▸ Exercise aim:
Set down the data below once more, precisely as it reads.

▸ Available data:
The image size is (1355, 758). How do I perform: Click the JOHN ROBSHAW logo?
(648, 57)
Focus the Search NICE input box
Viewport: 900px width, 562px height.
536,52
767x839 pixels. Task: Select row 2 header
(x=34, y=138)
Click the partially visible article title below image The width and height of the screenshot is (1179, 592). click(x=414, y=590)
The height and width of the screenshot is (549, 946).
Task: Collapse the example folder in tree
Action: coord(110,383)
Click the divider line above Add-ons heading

▸ Your solution:
The image size is (1355, 758). How do I perform: Click the JOHN ROBSHAW logo?
(648, 57)
Focus the Search NICE input box
Viewport: 900px width, 562px height.
536,52
767x839 pixels. Task: Select row 2 header
(x=34, y=138)
Click the partially visible article title below image The width and height of the screenshot is (1179, 592). click(x=414, y=590)
The height and width of the screenshot is (549, 946).
Task: Collapse the example folder in tree
Action: coord(110,383)
Click the divider line above Add-ons heading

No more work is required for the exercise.